I wanted to go to TAPS, but I was hesitant. With Riptide, I had already planned (and put down money) to attend before my dad passed away. Now, however, what I felt I needed to do the most was be at home with my mom. I decided that since it was a one-day affair and I wouldn’t be going very far, TAPS would be my last out-of-region tournament of the year.
This is the main reason why I didn’t go to Heat Wave 6, despite everything else lining up for me to attend. I’m very glad that Jen and Jaz were recognized on the TO compendium and got the chance to fly out to Arizona with Nemmy (though I’d be lying if I said I didn’t experience a bit of FOMO lol). Both of them absolutely deserve it. I hope I can make it out next November for presumably the last Heat Wave of Rivals 1.
With the year winding down and the Hitfall team is gearing up for our next event, it’s time to shift my focus back to being a tournament organizer. I will still enter tournaments of course, but going forward I won’t be devoting the same time and effort towards improving as a player that I have been over the last few months. Keeping up motivation as a player is hard (wow, who knew!) and my passion lies in crafting cohesive, creative events. I can’t wait to see both new and familiar faces in 2024 🙂
Well, outside of Hitfall and the Rivals of Aether community, what else did I do in 2023?
- As mentioned before, I finally managed to graduate college! My final project was a presentation on the esports industry profitability issue. This issue has been the elephant in the room for some time, but in 2023 it really reached the forefront of the discourse surrounding the industry. I’m glad I got the chance to articulate my thoughts on the matter, since it’s a topic that I still don’t think many people who follow esports or participate in the industry are properly educated about.

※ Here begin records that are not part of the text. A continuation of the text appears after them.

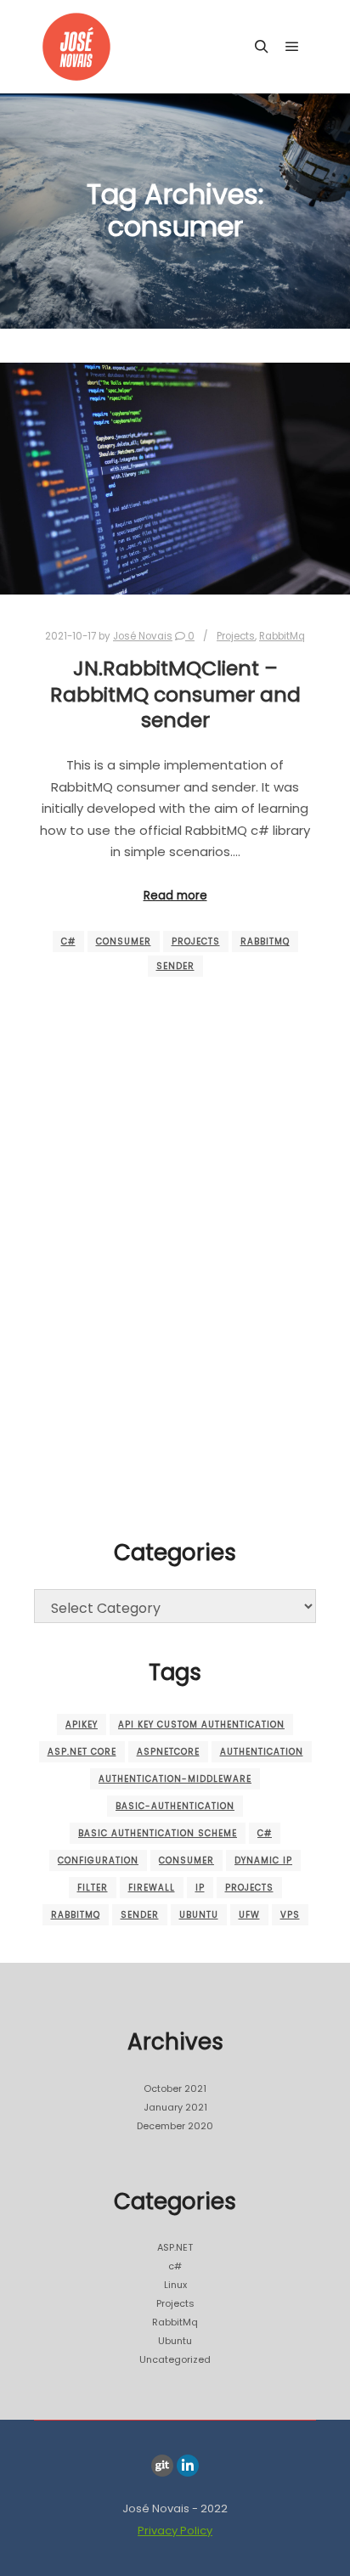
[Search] (261, 47)
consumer (123, 941)
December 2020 (175, 2126)
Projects (236, 636)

- Stellar Stoats, aka the game development group I’m part of that formed in college to create our collective senior capstone game, continued to work on said game, Eras Rising, post-graduation. Somehow, against all odds, the Stellar Stoats team got Eras Rising up on Steam Early Access. You can play it now in all its unfinished glory for free!
- This was my first year fully stepped away from GMU Esports! It’s an accomplishment in a roundabout way, and quite honestly I could write a whole separate post on the topic. I simply wanted to mention it here because GMU Esports was a huge part of my life for so long, and there was a time when I was deeply embedded in it. Now, I get to see the program stand on its own two feet and watch new hardworking individuals push it even farther. Just last month, I got together with some friends on the GMU Esports Experience Podcast to reminisce about old times and gawk at how much things have changed.

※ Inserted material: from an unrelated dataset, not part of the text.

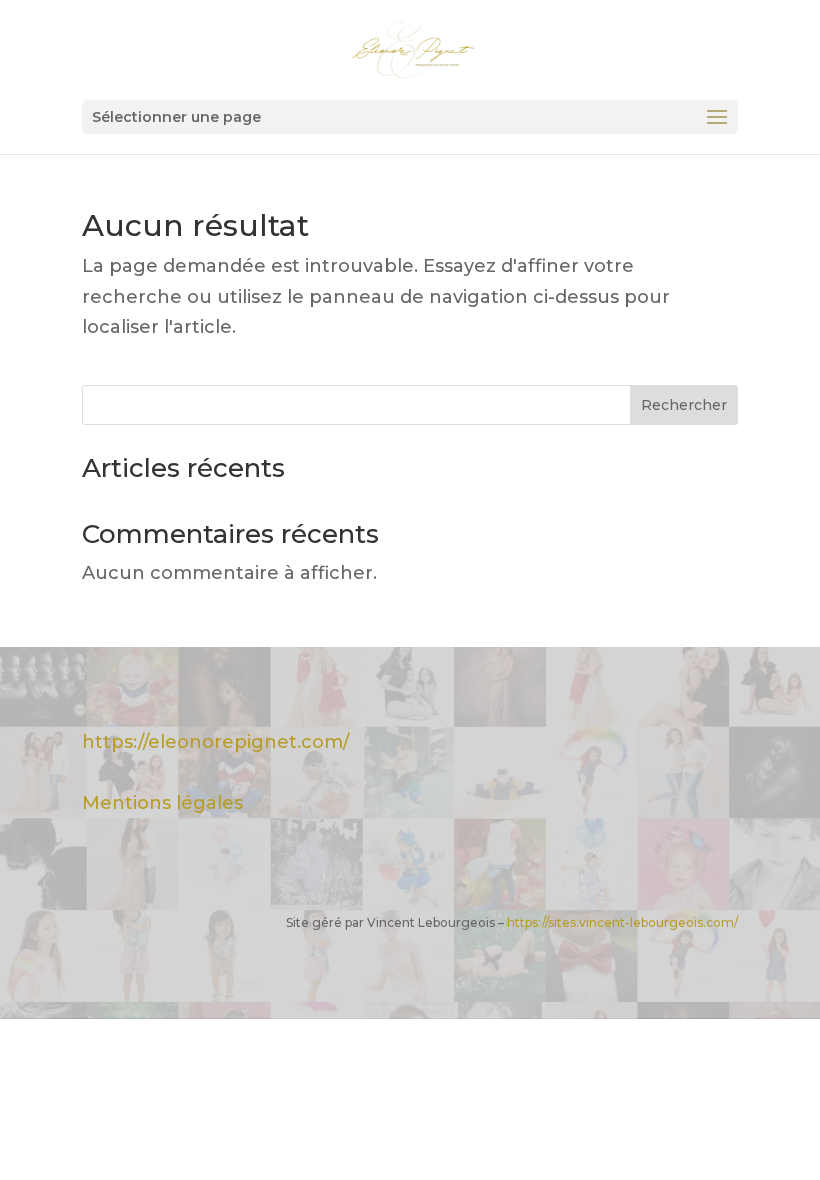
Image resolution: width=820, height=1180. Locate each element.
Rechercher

In retrospect, I actually managed to do a lot this year. I think I only really began to internalize that when writing this post. I originally intended this to be how I let people know what has gone on in my personal life. While I am typically reserved in that regard, and will continue to be, I wanted to share what has happened since it has subsequently affected my decisions and interactions with others. This post still serves that purpose, but in recounting the past twelve months and reflecting on everything I have gone through, I feel I have a greater understanding for why I keep getting back up, and why I keep marching forward.